Xerox stock rose $2.50 to $67.50 on volume of more than 1.3 million shares on the New York Stock Exchange.
Wall Street analysts said Xerox could be vulnerable to a takeover by Hanson or another firm that might break up its diversified businesses, which range from insurance to stock brokerage, plus its well-known business machines.
“Speculation about Xerox has become so substantial because of the underlying values it has,” said analyst Eugene Glazer of Dean Witter Reynolds.
Analysts figured it would take $8.5 billion to $9 billion, or about $85 to $90 per share, to acquire Xerox.
Hanson, which has succeeded in a number of takeovers in the United States but has been inactive recently, is considered capable of pulling off such a feat, with a $7 billion war chest, analysts said. Xerox and Hanson declined comment on the rumors.
Hanson is one of Britain’s largest industrial concerns, with pretax profit of $1.5 billion on sales of $12.5 billion. It is already a player in the office consumer products market with its Smith Corona typewriters and word processors, acquired when it took over SCM Corp. several years ago.
Xerox mainly makes and develops copiers and other office equipment, but also has a large financial services arm that owns the brokerage Furman Selz Holding Co. and property and casualty insurance firm Crum & Forster Inc.
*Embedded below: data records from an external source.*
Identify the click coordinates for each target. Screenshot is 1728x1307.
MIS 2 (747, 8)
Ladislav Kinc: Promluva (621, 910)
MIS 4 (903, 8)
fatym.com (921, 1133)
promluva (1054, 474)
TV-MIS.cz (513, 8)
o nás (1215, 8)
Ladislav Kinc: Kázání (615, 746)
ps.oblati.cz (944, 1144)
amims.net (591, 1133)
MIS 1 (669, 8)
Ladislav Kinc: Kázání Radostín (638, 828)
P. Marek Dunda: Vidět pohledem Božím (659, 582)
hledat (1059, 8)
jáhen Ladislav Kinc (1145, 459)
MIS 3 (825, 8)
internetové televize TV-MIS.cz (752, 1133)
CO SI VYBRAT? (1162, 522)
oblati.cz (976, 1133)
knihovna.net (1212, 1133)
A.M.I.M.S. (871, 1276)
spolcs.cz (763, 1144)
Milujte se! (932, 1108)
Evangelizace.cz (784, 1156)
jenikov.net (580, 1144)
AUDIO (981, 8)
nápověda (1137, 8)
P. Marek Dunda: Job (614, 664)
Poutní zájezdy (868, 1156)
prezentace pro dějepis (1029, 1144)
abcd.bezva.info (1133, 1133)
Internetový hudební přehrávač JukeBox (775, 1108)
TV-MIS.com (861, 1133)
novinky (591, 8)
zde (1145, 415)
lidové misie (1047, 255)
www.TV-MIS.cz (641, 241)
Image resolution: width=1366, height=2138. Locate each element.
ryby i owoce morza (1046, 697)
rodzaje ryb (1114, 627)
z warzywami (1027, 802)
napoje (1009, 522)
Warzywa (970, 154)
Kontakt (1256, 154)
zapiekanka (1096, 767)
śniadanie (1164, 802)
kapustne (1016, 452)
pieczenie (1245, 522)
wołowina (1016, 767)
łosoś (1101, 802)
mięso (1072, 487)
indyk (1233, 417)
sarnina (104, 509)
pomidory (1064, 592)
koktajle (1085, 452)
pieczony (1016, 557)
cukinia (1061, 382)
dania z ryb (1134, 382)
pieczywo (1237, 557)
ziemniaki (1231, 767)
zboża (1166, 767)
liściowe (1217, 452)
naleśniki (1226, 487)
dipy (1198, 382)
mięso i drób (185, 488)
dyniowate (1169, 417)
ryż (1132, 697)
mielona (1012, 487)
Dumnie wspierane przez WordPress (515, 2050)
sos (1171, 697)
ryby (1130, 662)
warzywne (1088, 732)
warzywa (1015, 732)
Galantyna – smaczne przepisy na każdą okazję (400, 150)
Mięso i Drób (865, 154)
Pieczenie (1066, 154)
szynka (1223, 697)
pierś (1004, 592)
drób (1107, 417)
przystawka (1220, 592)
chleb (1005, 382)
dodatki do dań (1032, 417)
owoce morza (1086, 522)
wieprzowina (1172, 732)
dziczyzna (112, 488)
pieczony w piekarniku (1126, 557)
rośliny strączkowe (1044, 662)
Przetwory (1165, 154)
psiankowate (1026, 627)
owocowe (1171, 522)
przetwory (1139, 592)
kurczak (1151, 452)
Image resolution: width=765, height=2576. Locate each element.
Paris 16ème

The takeover speculation came on a day that Xerox Corp. was unveiling what it calls the world’s quietest ribbon typewriter, a machine nearly as quiet as a computer keyboard.
The typewriters introduced Wednesday use a patented technology that gives the printer heads the vibrational characteristics of a hammer weighing nearly 35 pounds, Xerox said. That makes them vibrate at a pitch nearly six octaves lower than usual, almost inaudible to the human ear.